In what ways may we — those who live with ME/CFS — be living examples of a different way, for those who don’t experience the same kinds of bodily limitations?
We are living through a time of great collapse and rebirth. There is so much to be done, and that feeling seems very present for those concerned with justice and liberation. Within my circles of sacred activism, there is often an underlying sense of urgency to meet the demands we face. Within my wider circles of activism, urgency is front and center. There is a feeling present that we must act or we will die. The news certainly reinforces that. The dominant messaging right now that I am hearing and seeing is that we must push through our feelings of grief or exhaustion, because there is simply too much work to be done for us to rest.

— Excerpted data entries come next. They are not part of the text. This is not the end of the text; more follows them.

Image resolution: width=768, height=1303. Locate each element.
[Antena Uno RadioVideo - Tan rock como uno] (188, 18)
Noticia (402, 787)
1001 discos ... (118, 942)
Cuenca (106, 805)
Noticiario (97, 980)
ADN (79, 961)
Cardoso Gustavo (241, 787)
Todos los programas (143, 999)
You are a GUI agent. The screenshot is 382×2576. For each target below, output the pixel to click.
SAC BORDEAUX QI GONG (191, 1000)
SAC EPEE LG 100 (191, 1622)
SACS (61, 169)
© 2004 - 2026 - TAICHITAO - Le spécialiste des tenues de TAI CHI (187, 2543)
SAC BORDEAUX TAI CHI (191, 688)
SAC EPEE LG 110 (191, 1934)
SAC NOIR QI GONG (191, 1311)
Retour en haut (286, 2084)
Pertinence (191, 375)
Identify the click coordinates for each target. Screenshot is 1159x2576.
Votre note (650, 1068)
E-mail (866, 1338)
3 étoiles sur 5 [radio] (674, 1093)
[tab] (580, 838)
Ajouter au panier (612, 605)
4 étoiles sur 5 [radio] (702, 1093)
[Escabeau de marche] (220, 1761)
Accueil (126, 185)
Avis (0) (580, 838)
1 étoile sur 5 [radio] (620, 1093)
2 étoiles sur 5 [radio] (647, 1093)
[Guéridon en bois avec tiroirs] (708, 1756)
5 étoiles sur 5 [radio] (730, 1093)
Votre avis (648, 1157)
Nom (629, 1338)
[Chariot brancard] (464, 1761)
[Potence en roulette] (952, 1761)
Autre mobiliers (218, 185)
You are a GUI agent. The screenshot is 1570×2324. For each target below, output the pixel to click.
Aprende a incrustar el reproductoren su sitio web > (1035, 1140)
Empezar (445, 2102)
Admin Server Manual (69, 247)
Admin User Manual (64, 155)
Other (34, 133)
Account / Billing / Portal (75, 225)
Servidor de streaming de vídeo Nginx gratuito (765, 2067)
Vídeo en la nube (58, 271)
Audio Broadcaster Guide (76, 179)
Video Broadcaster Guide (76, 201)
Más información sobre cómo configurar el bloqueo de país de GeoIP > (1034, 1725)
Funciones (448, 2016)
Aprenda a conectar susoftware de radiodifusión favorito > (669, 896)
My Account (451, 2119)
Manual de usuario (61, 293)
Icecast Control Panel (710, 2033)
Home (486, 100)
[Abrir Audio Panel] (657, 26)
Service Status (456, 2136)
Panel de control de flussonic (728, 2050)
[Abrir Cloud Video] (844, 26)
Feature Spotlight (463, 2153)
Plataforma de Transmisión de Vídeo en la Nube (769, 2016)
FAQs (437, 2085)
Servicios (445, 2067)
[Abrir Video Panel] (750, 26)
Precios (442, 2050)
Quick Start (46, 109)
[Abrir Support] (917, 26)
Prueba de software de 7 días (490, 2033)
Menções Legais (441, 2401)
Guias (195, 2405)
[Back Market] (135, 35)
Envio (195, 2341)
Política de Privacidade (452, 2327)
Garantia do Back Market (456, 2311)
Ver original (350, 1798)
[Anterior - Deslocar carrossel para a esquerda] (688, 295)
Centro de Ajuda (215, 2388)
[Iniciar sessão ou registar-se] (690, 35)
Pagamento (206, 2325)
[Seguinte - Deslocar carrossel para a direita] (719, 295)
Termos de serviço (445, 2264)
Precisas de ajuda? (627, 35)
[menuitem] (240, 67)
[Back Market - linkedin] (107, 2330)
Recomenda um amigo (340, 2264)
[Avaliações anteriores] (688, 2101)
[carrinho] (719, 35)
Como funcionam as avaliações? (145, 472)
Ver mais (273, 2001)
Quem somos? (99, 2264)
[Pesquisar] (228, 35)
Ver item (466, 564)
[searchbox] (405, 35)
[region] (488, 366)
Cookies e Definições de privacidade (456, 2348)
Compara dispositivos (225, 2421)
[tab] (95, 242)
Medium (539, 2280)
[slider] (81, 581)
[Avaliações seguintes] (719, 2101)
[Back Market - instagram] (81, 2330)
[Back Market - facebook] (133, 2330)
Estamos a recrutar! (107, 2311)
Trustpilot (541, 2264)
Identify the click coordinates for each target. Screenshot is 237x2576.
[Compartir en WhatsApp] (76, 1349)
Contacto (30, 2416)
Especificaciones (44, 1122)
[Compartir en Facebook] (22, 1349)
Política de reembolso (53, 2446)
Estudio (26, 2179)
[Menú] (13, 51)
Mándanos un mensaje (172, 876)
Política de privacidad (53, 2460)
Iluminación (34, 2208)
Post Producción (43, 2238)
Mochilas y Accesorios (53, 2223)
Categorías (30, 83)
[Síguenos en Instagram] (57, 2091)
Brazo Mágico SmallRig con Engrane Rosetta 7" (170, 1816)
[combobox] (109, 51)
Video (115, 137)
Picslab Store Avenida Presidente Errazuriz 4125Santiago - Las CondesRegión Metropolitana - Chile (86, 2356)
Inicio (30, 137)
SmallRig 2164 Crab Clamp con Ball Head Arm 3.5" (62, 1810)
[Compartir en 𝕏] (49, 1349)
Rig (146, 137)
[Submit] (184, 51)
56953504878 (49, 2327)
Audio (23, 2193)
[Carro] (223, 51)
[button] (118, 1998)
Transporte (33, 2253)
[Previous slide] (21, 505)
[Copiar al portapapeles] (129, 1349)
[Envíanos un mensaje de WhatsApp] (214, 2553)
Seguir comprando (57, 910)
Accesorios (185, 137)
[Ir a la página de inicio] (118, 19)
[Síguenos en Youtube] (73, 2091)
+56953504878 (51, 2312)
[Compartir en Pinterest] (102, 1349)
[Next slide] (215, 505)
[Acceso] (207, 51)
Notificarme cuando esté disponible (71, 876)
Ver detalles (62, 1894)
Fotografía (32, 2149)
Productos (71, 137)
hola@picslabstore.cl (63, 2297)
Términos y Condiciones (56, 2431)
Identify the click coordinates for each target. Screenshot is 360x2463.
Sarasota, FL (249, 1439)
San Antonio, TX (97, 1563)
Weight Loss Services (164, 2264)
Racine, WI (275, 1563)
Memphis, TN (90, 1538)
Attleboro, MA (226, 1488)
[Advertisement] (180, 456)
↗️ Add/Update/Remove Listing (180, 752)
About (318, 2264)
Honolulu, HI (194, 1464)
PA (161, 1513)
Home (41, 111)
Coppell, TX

I am not downplaying the critical nature of our times. I believe there is an imperative for us each to show up, repeatedly and continuously, in the pursuit of collective liberation. I believe there is a real immediacy and NOW-ness in our work. The work IS now. The work is each day. The time to show up, speak up, and fight forces of darkness IS now.
And.
What costs are we bearing when we deny our bodily needs, ‘push through’, and bring ourselves to a place of exhaustion and depletion?
What do we leave behind when we move only from a place of urgency?
What models for the new world are we creating when our actions are rooted in self-denial and bodily harm?
In what ways can slowness, stillness, rest, and showing up authentically in our bodies benefit the long-term success of the movement for liberation?
As much as I have suffered from living with Long COVID and ME/CFS, I have gained deep wisdom. And I believe I am here now, living with this condition in a time of societal collapse, to be an embodied example of slowness. To hold the energy of stillness, of rest, of alignment with the natural rhythm and season of our bodies. To shine a light into the dark areas within us all where capitalist and colonial ideas of productivity, success, and time still reside.
As things go faster and faster and faster, I will be here, like a counterweight, balancing the speedy unraveling with my slow, steady presence.
I don’t have the option to go any faster.
If you do — I invite you to consider the questions raised here, and how you might benefit from more slowness, even when things appear to be screaming at you to speed up.